I prefer to use a more thoroughly tested cryptosystem. Trying to create a one-time pad using a keyed hash (which I'm assuming is more or less what you're suggesting) could end up having some serious flaws.

Steve said...

Fair 'nuf. I'm not an expert and not really up on the current status of what is deemed to be secure and what is not. I was merely drawing an analogy.

One other comment, though: Python (or any equivalent language) gives you the capability to interact with web services. It might be worth considering a local client in Python that scrapes the blog and presents a local service for a browser to view. That gets you around the lack of cryptographic tools in JS and gives you more flexibility in handling the content.

I would also think that Python or any other language could be accessed in a browser plugin, so in principle the client does not need to be a daemon or command line utility.

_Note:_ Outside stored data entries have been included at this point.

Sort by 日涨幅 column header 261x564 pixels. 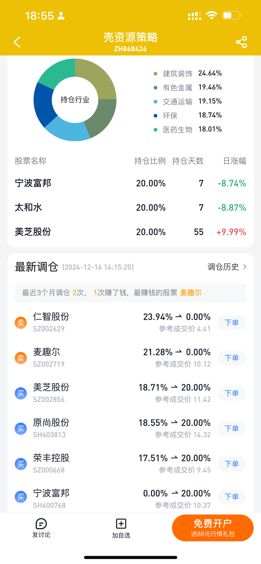(234, 161)
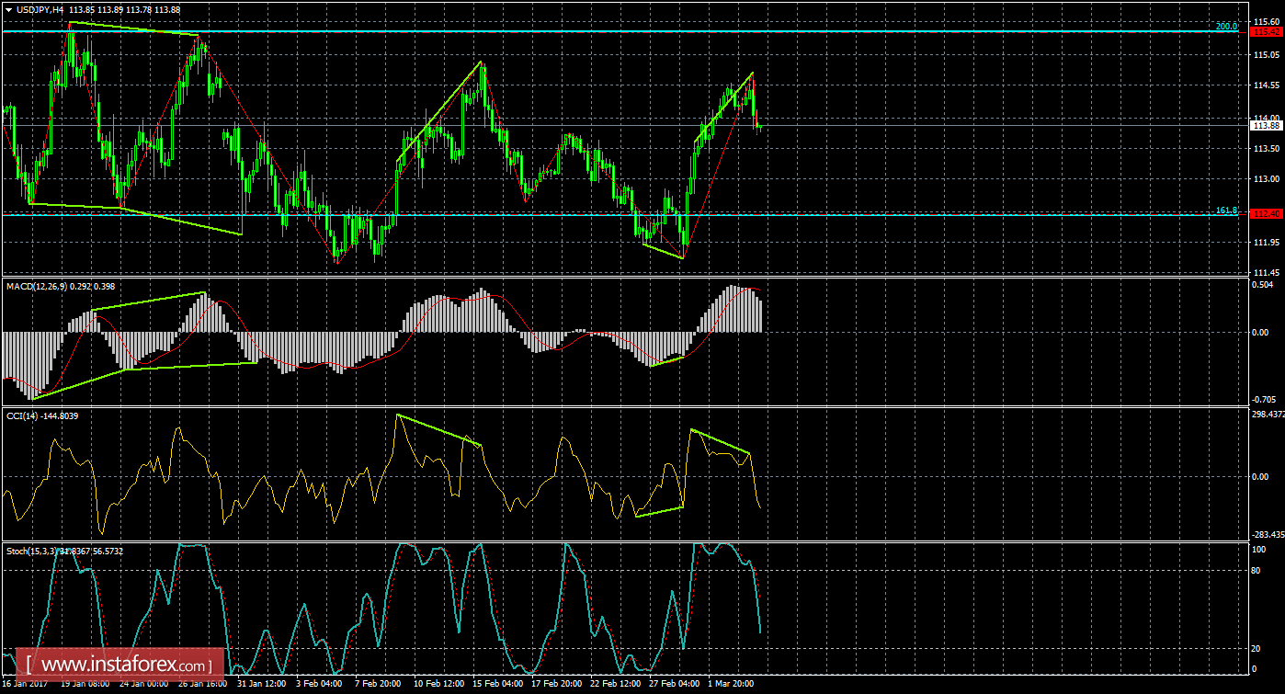Image resolution: width=1285 pixels, height=694 pixels.
Task: Click the triangle arrow before USDJPY,H4
Action: [x=9, y=9]
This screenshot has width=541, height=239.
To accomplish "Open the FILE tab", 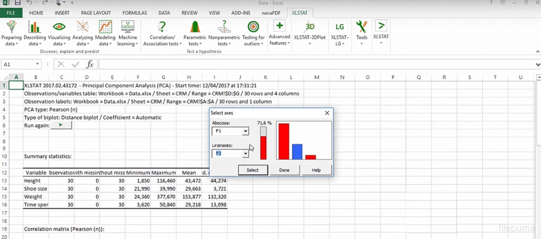I will click(x=11, y=13).
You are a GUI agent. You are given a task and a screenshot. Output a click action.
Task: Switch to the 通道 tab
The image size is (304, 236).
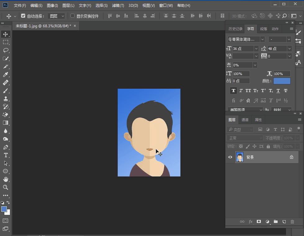pos(245,120)
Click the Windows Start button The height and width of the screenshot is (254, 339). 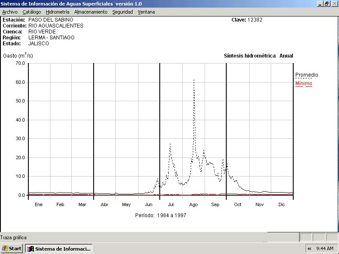[12, 248]
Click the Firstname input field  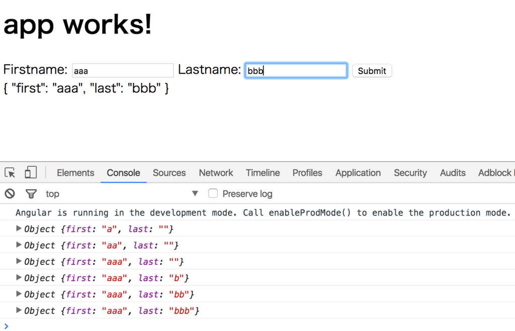pyautogui.click(x=123, y=71)
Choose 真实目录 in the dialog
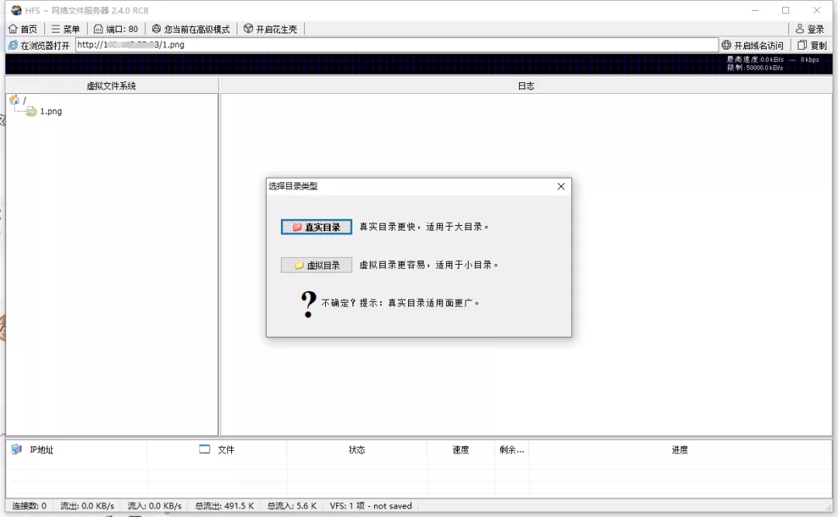Screen dimensions: 838x517 [316, 227]
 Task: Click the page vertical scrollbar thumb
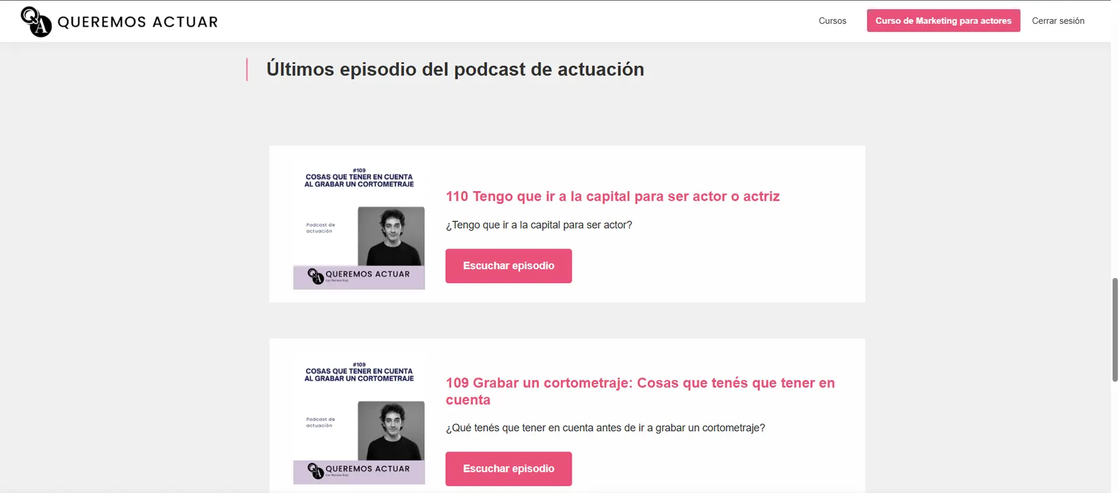click(x=1115, y=330)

I'm interested in this because I have an application waiting in the wings that would be conveniently wrapped in a browser, but would require some clever code in something like Python to run the back end. I've thought about using a server but this notion of a plugin that accesses and manipulates the desired information is intriguing.

Mike Marsh said...

You know, you raise a good point. I could create a Java applet and have it be browser-neutral. That'd also get around needing a local service, and I've gotten fairly comfortable with Java. Hosting for the applet might be an issue.